# Knee Pads



## Greenflash35 (Dec 1, 2008)

Once onboard a racing boat sometime ago I was sitting on the rail next to someone who had great sailing Knee Pads. They were non-marking, and the they could be turned around under the leg to cushion the leg from the toe rail. Does anybody have these? If so who makes them? Thanx.


----------



## svHyLyte (Nov 13, 2008)

Greenflash35 said:


> Once onboard a racing boat sometime ago I was sitting on the rail next to someone who had great sailing Knee Pads. They were non-marking, and the they could be turned around under the leg to cushion the leg from the toe rail. Does anybody have these? If so who makes them? Thanx.

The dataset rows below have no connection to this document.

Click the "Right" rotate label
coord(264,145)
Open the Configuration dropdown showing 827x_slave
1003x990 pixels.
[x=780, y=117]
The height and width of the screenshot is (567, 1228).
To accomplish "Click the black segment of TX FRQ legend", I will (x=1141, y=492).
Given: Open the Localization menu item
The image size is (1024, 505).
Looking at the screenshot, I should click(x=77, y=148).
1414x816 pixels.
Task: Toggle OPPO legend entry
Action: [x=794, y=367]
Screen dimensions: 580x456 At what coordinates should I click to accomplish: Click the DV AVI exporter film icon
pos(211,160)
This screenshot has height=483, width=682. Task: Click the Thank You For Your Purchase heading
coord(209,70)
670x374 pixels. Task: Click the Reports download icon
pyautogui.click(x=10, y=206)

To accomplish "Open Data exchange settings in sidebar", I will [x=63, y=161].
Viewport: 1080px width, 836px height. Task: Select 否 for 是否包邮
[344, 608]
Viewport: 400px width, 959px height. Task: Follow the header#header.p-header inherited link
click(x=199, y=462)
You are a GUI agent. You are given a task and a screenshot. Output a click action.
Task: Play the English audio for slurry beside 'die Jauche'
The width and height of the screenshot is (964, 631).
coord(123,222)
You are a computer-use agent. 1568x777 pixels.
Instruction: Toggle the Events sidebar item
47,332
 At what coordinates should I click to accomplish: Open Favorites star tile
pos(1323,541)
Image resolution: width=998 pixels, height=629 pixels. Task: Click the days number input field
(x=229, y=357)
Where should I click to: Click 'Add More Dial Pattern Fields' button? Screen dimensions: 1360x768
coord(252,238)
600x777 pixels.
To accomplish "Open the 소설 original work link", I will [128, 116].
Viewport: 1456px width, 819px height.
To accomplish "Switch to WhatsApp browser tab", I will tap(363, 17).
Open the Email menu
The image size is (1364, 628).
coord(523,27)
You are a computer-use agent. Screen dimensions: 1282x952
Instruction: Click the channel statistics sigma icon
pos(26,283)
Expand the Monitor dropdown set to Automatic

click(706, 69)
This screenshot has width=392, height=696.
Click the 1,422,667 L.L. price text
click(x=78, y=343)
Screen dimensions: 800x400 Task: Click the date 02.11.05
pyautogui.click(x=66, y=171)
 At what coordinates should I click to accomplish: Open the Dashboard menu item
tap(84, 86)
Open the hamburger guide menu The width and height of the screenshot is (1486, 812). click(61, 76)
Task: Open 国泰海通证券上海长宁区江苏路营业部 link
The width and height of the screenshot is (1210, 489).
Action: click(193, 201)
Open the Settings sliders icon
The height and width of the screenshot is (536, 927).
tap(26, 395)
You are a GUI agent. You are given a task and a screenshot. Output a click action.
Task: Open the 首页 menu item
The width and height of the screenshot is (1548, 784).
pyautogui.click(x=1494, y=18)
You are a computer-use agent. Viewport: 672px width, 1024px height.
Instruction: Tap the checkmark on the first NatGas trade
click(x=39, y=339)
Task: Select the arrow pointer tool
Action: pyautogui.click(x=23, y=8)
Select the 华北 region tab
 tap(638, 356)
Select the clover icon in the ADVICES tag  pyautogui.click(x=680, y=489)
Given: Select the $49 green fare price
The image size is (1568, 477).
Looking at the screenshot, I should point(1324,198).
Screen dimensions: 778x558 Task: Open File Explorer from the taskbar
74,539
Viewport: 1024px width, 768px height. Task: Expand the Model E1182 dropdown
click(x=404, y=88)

Take a look at Volley Ball Knee Pads at Sport Authority or a similar sporting goods store.


----------



## HUGOSALT (Jun 15, 2004)

I keep a pair of fairly light weight knee pads on board, I think they are vollyball pads as described by HyLyte. If I am going to be working around boat or brisk day I slip on under pants and forget about them. 
Never thought to turn them around as I mostly don't hang around on the rail but good idea.


----------



## Greenflash35 (Dec 1, 2008)

The Vollyball Knee Pads are just what I was looking for. Very light and comfortable. Haven't got them wet yet, not sure about that. Had light winds and seas on initial trial. Thinking that thay can fit inside the foulies easally. THANK YOU SAILNETERS.


----------



## paulk (Jun 2, 2000)

They play volleyball on the beach - must be ok to get wet.


----------



## FSMike (Jan 15, 2010)

Does anybody besides me remember the ad in National Lampoon for Calvin Klein "kneepads for the working girl"?


----------



## Greenflash35 (Dec 1, 2008)

Charleston Race Week had a Gill Booth there we found some neoprene Knee Pads made just for sailing.They are fully adjustable with 2 elastic and velcro straps in the back and good material in front for sliding fast across the decks. I found a large cleat under the spinnaker with my new Knee Pads. It still hurt. I think they made it less painful. And are good for multiple days of racing For Deck crew. A fellow crew member admitted that the first day of race week he was wondering why two of us were wearing knee pads. The second day he said he now understood why as his knees were hurting from not having them!


----------



## pdqaltair (Nov 14, 2008)

I started wearing them when I raced one-design. Now they're for maintenance. 

A boating necessity.


----------



## SchockT (May 21, 2012)

I have a pair of ProRainer foulie pants that have padding stitched into the shins and knees; they saved me all kinds of pain on windy days!


----------